SHORT EXERCISE A:
Extract every line of the listing that contains the string "with", treating uppercase and lowercase as different.

The blooms and hence, tomatoes, come on new growth. IMO and experience, pruning only slows that down. I'd stake em up to prevent the stems from breaking under the load of fruit that is on its way.


----------



## tommixx (Dec 10, 2012)

leave them alone there fine


----------



## rawhide2971 (Apr 19, 2013)

I cut out the suckers, that is the small shoots that come out at the base of the main stalk at the base of a main branch. They weaken the main branch and can lead to breakage if you dont tie the branch securely under a heavy load of fruit.....now there is a lot of argument on this. Some people leave them and will argue voraciously that its not necessary....so be to each their own. :2thumb: Me I been doing this for a long time, and really it depends on the type of plant your growing...you be the judge after you gain some life experience as a gardener...good luck. By the way I never "TOP" the plant unless it becomes damaged.

PROVIDED DATA:
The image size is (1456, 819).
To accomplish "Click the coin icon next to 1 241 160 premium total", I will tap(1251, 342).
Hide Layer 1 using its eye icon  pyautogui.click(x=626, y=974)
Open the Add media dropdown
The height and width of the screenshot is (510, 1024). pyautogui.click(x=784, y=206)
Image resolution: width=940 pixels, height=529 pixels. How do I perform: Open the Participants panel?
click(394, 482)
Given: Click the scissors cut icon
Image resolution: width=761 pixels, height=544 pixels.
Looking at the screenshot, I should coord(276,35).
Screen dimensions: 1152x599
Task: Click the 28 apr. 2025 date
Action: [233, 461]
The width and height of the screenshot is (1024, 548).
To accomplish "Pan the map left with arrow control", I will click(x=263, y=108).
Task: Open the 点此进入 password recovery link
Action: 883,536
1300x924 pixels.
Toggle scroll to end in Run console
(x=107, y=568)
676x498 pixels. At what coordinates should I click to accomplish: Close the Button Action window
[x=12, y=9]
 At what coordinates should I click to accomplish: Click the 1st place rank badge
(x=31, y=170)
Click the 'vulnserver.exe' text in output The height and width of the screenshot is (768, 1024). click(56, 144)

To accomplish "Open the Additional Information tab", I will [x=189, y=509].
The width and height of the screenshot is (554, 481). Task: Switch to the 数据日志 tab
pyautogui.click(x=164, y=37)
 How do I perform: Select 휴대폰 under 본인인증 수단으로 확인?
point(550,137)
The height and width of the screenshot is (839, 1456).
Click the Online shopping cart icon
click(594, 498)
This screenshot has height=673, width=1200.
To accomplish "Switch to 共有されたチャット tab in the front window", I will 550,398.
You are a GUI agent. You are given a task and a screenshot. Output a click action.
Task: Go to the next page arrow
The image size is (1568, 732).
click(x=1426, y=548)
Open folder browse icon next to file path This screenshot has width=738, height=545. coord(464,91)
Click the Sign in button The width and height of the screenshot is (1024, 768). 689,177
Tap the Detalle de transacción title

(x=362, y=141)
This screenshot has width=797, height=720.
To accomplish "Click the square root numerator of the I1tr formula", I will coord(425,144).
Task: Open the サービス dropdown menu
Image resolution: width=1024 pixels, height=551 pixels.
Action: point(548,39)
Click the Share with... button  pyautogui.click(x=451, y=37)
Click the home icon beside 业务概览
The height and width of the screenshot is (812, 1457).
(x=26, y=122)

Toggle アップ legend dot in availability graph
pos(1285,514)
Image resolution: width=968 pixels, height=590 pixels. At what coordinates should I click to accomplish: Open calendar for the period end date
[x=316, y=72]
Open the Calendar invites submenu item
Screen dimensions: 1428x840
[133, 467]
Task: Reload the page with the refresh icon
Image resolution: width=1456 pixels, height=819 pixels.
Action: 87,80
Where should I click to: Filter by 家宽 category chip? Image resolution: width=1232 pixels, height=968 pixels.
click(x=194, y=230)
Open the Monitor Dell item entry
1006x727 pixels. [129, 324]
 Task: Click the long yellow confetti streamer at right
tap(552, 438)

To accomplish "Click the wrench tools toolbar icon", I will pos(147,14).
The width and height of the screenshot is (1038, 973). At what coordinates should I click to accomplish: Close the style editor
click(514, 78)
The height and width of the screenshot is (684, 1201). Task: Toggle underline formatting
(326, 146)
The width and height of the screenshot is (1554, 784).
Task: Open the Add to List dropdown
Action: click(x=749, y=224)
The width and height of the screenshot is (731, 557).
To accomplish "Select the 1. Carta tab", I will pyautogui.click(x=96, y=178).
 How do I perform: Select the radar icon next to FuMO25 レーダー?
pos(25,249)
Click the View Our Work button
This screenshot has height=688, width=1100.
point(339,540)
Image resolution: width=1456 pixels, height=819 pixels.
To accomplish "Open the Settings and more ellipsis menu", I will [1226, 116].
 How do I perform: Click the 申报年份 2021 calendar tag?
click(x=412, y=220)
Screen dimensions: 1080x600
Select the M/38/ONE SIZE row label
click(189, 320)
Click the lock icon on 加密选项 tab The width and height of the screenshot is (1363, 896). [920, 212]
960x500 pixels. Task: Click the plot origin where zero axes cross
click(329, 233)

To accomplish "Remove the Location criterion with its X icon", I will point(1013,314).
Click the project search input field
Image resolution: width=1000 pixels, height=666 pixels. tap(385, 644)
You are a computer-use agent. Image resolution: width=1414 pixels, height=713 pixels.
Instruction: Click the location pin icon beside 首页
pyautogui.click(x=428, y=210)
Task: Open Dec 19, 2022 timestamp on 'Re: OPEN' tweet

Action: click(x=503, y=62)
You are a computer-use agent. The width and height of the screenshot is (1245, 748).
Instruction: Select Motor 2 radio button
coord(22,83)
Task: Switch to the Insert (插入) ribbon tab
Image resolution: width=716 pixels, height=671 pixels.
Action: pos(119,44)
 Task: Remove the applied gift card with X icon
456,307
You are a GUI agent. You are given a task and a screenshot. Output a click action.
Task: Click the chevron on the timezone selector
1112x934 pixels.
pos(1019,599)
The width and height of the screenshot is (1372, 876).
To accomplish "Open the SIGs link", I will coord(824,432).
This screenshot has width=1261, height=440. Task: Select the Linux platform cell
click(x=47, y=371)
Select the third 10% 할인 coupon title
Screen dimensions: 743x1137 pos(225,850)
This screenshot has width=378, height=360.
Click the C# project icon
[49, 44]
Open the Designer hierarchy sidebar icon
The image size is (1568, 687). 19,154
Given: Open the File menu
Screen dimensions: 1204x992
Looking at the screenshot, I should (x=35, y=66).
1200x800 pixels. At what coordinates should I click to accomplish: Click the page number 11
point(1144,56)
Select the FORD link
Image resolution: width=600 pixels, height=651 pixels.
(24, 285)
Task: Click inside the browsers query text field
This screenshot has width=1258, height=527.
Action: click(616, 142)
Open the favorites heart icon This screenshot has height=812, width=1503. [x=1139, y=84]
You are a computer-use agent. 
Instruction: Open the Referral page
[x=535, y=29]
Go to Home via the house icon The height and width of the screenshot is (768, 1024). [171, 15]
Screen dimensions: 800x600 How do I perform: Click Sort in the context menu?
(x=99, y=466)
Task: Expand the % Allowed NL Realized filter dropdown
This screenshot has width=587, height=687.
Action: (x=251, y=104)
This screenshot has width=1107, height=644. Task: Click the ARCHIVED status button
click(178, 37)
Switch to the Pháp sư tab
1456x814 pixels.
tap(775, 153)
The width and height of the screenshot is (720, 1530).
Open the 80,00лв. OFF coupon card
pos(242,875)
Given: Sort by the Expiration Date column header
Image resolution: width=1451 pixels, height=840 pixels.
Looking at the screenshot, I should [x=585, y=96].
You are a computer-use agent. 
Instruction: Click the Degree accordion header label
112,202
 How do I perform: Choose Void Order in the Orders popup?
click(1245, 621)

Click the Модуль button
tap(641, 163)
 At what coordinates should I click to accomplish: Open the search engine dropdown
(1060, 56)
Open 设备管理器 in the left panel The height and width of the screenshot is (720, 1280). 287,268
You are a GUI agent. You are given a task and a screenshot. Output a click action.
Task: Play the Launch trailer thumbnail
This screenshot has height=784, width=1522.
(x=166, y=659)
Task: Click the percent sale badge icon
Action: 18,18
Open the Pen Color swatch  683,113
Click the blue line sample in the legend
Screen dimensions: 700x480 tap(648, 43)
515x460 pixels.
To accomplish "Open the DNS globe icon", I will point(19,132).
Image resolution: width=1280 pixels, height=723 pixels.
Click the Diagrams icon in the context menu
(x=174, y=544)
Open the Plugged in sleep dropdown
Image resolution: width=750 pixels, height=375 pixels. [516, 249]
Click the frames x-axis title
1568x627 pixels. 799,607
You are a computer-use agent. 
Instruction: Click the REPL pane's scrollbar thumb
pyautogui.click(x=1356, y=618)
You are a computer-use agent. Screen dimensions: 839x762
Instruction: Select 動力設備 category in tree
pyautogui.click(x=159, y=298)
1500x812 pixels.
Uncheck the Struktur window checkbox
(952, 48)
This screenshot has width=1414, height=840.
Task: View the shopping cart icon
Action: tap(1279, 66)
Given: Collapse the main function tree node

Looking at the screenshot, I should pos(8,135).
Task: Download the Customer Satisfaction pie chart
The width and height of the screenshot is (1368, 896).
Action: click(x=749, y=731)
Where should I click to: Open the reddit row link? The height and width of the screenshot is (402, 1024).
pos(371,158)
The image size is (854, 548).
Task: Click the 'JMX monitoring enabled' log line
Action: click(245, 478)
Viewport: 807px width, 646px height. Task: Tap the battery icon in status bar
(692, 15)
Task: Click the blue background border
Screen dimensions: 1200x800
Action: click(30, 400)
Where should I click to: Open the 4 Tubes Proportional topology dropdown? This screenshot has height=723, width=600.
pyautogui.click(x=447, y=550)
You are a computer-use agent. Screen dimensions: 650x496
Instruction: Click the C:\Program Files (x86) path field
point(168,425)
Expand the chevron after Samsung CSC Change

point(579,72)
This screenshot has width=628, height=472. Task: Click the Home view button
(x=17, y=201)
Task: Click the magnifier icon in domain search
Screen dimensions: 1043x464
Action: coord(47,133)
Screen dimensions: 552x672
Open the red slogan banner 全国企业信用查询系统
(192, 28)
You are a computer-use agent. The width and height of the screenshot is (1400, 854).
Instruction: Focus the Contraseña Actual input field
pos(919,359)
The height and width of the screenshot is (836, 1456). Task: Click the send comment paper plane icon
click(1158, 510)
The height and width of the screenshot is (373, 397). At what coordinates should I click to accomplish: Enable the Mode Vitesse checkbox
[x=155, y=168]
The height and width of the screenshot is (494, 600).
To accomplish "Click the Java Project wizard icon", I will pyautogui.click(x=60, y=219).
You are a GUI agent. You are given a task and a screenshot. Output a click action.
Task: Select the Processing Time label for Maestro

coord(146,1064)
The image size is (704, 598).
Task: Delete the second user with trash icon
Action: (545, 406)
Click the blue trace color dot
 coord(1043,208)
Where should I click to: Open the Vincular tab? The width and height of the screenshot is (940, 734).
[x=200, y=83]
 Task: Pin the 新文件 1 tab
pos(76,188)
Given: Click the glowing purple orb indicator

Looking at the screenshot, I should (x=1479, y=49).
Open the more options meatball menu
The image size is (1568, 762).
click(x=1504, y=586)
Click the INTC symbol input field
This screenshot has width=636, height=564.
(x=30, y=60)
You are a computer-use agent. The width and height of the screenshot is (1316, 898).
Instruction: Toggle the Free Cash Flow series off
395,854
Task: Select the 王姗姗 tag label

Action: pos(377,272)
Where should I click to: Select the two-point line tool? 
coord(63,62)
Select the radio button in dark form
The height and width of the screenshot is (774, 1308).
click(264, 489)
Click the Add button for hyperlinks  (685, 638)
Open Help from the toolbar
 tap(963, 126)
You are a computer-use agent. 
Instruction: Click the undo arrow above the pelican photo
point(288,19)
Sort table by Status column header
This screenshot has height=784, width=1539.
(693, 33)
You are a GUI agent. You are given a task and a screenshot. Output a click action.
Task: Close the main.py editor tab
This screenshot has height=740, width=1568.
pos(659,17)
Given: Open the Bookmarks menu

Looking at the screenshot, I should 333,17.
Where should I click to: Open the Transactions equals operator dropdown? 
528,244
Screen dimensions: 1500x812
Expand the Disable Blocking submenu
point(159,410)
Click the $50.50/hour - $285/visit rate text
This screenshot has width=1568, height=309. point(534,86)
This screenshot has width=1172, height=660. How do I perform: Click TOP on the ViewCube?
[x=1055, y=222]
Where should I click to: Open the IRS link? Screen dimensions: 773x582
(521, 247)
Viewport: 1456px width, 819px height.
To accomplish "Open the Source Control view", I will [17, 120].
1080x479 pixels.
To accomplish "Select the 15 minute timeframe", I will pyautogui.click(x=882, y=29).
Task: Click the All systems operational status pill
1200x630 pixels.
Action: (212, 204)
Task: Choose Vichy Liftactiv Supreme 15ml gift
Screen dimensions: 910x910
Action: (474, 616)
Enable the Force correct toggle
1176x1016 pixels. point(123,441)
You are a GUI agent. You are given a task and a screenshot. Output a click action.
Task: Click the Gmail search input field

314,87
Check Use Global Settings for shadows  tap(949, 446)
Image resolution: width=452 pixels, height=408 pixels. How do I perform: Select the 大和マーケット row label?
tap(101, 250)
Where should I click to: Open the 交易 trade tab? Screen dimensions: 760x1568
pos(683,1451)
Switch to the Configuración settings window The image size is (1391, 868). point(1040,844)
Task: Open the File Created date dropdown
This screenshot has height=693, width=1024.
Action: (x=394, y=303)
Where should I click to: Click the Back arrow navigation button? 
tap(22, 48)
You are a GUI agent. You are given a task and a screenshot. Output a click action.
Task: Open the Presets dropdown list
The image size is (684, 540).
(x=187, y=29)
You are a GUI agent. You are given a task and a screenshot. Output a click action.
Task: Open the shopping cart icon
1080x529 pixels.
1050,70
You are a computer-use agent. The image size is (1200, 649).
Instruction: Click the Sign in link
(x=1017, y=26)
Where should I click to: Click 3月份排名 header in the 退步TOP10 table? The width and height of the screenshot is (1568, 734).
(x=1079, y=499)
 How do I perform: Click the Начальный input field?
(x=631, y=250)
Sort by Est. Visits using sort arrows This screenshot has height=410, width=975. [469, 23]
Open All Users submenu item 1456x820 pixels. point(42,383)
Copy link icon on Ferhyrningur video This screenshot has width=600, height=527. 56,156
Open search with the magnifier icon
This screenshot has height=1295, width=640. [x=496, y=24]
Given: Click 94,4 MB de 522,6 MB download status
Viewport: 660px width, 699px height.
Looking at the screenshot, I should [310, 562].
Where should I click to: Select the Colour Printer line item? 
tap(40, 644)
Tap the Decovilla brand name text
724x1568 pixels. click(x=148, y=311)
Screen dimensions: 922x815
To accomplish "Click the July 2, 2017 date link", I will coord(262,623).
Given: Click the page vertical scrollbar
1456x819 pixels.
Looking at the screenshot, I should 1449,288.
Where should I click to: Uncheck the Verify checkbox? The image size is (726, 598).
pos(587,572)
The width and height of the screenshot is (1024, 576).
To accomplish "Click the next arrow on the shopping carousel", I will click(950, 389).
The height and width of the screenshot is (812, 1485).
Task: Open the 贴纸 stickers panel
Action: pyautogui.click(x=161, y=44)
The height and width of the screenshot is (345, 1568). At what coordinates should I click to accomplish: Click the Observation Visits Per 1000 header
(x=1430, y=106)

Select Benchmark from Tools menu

SHORT EXERCISE B:
According to the tomato pruning thread, under what circumstance does rawhide2971 top the plant?

WRITTEN ANSWER A:
To accomplish "Pan the map left with arrow control", I will click(x=263, y=108).
Click the Share with... button  pyautogui.click(x=451, y=37)
Task: Reload the page with the refresh icon
To accomplish "Remove the Location criterion with its X icon", I will point(1013,314).
 Task: Remove the applied gift card with X icon
Task: Delete the second user with trash icon
Open search with the magnifier icon

WRITTEN ANSWER B:
Only when the plant becomes damaged.